### THINGS TO DO
- a) Duplicate the stretch of the G20 climate article from "Does President Biden" through "greenhouse gas emissions?".
- b) In the G20 climate article, who was absent from the mangrove tree-planting photo op?
- c) Write the next part of the G20 climate article, picking up after its final sentence.

### TEXT PASSAGE
-------------------------
G20 Climate Posturing Reveals the Weakness of the West
The annual G20 summit is meant to gather the world’s largest economies to discuss solutions to global economic and political issues—but has it simply become a stage for Western leaders to broadcast their weakness?
Does President Biden show carbon-curbing American resolve when he travels to Indonesia, a country that is effectively subsidizing coal plants, in order to “resume cooperation on climate change” with China, the world’s leader in greenhouse gas emissions?
It’s ironic, but the most honest move at this year’s Summit was probably made by China’s president Xi Jinping: he was mysteriously absent from the mangrove tree-planting photo op. It makes sense that he couldn’t make the time to “signal the battle against the climate crisis”—his regime has pumped out more CO2 emissions in less than a decade than the United Kingdom has in more than two centuries!
Did we come out of this week’s summit looking stronger? America and its allies needed to present a strong front against Xi Jinping, but instead the summit served as a platform for the West to imagine it has “areas of cooperation” with the Chinese Communist Party (CCP).
In fact, China routinely cheats on climate agreements. They’ve also opened a staggering number of new coal plants in 2020–three times more than the rest of the world combined.
But they’ve been given a seat at the table because the West holds onto the hope that China may prove instrumental in speeding up “efforts towards the phasedown of unabated coal power.”
Are we blind? Are we hopelessly optimistic? Is it about feeling good? Because “yes” to any of those questions makes Western leaders seem naive.
The Summit’s motto—“Recover Together, Recover Stronger”—should have been “Collapse Together, Collapse Quickly.” Because that’s what will happen if Western governments continue warring against their own economies to meet arbitrary and ideological climate goals while overlooking China’s ever-increasing energy advantage.
America and its allies need strong economies to meet the challenge of a rising China and that requires a strong energy industry, especially as we recover from the pandemic and lockdowns.
-------------------------
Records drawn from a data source
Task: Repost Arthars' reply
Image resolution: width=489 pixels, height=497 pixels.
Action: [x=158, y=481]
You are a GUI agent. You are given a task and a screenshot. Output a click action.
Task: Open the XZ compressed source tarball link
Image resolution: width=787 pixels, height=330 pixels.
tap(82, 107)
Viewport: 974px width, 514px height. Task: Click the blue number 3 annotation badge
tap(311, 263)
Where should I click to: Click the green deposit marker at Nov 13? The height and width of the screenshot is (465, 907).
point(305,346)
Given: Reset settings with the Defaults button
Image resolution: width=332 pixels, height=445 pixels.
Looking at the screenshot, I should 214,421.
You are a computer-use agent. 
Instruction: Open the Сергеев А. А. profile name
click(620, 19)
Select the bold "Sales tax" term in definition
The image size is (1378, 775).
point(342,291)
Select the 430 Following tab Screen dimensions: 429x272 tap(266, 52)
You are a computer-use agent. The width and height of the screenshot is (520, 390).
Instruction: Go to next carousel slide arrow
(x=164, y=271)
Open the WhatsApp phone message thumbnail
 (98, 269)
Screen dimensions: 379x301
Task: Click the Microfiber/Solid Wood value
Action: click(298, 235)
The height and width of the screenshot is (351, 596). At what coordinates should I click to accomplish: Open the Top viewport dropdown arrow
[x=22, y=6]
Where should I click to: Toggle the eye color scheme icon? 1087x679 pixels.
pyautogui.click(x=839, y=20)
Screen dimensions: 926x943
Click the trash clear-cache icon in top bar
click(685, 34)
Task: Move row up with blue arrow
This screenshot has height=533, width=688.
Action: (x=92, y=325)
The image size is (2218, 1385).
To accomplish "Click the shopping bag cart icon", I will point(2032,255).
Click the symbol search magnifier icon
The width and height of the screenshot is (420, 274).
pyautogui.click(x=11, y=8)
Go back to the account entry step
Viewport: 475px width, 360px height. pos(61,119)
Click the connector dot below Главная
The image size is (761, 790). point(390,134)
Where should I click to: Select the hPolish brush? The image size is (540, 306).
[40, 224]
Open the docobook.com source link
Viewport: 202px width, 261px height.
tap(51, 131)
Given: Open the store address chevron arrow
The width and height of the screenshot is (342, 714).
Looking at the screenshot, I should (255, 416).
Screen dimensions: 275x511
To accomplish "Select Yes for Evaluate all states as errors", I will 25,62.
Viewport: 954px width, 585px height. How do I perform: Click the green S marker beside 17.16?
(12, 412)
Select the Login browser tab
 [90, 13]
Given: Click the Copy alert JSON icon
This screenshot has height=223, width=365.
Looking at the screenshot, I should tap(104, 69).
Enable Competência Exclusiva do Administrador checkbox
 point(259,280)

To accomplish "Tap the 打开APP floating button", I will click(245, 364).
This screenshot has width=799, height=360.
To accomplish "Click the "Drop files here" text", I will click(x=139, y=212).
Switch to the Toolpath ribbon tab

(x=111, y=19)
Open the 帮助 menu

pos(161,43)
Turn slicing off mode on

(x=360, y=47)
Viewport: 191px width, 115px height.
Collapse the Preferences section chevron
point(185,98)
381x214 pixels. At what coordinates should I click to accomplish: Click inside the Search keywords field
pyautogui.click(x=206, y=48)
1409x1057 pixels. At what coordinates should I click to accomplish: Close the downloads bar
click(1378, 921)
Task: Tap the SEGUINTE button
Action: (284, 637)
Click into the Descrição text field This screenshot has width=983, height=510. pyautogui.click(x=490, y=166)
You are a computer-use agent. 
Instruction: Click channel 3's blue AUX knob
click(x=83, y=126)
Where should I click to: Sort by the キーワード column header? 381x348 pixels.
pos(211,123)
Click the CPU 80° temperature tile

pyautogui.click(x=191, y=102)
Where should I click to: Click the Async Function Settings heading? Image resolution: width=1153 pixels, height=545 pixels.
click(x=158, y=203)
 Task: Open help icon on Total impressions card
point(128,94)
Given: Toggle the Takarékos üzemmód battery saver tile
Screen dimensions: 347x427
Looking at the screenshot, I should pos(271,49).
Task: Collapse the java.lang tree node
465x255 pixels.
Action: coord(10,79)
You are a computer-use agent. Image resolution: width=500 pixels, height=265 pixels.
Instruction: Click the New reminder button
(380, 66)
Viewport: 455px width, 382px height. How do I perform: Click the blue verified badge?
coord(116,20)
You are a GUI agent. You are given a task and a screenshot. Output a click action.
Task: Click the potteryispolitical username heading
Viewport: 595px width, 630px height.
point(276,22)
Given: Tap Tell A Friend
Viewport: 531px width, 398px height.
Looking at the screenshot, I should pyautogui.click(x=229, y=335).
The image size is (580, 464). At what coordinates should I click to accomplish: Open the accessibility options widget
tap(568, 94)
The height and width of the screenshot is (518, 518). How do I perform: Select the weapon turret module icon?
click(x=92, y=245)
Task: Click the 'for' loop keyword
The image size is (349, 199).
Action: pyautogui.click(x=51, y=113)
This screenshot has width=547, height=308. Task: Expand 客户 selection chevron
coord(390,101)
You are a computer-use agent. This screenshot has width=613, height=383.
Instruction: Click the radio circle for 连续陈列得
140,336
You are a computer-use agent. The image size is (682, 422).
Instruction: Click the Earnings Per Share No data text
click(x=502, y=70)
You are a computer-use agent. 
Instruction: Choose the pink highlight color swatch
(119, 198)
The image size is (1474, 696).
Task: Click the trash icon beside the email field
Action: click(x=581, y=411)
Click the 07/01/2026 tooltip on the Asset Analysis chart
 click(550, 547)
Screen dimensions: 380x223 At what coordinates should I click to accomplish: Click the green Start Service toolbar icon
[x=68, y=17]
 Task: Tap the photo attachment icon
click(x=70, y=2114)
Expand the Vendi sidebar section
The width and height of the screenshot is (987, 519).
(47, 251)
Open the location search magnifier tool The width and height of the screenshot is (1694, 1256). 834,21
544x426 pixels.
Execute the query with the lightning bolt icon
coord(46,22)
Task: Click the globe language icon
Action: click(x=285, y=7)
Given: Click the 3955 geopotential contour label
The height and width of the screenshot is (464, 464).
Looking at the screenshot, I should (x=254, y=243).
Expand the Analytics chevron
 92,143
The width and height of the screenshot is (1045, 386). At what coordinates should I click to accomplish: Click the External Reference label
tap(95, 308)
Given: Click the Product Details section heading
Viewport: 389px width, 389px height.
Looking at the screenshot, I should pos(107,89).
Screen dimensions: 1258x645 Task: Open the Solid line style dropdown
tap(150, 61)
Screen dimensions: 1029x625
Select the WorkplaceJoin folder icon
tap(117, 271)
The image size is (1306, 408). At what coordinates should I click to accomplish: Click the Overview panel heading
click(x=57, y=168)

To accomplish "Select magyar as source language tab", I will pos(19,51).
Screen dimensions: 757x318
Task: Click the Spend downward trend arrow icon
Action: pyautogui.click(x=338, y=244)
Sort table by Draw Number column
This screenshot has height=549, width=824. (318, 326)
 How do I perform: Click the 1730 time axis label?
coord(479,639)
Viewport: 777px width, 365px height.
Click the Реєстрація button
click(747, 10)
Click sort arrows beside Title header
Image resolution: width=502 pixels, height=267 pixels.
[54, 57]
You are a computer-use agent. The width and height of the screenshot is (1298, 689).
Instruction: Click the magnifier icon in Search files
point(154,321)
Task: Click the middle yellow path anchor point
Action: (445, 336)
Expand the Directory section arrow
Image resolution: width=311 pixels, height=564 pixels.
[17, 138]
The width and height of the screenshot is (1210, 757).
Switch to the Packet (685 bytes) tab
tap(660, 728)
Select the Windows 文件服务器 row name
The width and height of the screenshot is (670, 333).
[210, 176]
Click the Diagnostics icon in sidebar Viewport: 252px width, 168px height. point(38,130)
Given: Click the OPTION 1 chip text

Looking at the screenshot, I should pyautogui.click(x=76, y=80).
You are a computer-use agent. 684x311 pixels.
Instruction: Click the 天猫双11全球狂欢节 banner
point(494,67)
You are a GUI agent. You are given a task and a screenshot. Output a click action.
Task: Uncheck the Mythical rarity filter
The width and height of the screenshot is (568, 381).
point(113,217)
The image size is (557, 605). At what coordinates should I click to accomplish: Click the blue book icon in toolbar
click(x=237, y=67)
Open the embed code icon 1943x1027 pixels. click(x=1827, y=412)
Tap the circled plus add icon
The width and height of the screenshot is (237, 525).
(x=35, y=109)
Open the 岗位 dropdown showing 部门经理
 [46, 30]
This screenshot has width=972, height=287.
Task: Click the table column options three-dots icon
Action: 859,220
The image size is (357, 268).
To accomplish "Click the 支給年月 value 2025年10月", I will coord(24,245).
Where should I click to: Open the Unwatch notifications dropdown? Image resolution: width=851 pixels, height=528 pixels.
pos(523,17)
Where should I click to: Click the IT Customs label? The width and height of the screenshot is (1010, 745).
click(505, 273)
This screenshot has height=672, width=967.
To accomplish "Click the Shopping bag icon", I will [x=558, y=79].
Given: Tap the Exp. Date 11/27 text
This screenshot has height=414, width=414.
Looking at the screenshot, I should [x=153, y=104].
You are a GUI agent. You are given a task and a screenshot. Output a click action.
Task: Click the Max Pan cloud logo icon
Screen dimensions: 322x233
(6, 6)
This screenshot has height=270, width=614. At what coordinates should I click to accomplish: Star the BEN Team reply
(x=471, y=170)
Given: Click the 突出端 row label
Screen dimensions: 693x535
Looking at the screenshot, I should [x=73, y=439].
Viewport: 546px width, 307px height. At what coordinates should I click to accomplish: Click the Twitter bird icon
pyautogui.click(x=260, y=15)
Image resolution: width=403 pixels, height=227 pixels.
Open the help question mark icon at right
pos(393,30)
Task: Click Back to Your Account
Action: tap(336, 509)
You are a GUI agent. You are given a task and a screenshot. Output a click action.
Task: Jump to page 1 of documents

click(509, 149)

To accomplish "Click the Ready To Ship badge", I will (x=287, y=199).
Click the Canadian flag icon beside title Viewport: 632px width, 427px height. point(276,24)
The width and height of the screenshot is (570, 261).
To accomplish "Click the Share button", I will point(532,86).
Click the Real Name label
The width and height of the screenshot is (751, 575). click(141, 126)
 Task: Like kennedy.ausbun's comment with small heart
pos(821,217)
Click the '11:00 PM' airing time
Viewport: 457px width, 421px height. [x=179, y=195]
-------------------------
### ANSWERS IN ORDER
- a)
Does President Biden show carbon-curbing American resolve when he travels to Indonesia, a country that is effectively subsidizing coal plants, in order to “resume cooperation on climate change” with China, the world’s leader in greenhouse gas emissions?

- b) China's president Xi Jinping.

- c)
There is room for reasonable policies that include multiple energy sources, but eliminating fossil fuels isn’t a realistic, strategic, or sustainable solution. No alternative renewable energy source that is genuinely cleaner from start to finish exists. Lofty dreams of meeting ideological climate goals set by international “experts” are not worth hamstringing our nation’s power production when China is building one coal factory after another. Is this strategy naive showmanship, or just really careless?
Besides, signing empty climate agreements with China gives the CCP much-needed diplomatic cover. It boosts their legitimacy, allows them to portray themselves as a responsible international actor, and facilitates their sweeping under the rug horrendous human rights abuses, like crushing freedom in Hong Kong, their ongoing destruction of Tibetan culture, and their genocide of the Uyghurs in Xinjiang.
It’s time for Western leaders to drop the tree-planting photo shoots, separate from bad actors, and quit tearing down their own economies with top-down ideological regulations. We need to operate within the rule of law and build partnerships with farmers, energy corporations, business owners, and local community leaders to develop common sense plans to steward the environment. Citizens of the free world might just have better ideas than Xi Jinping—and we certainly don’t want to play right into his paws.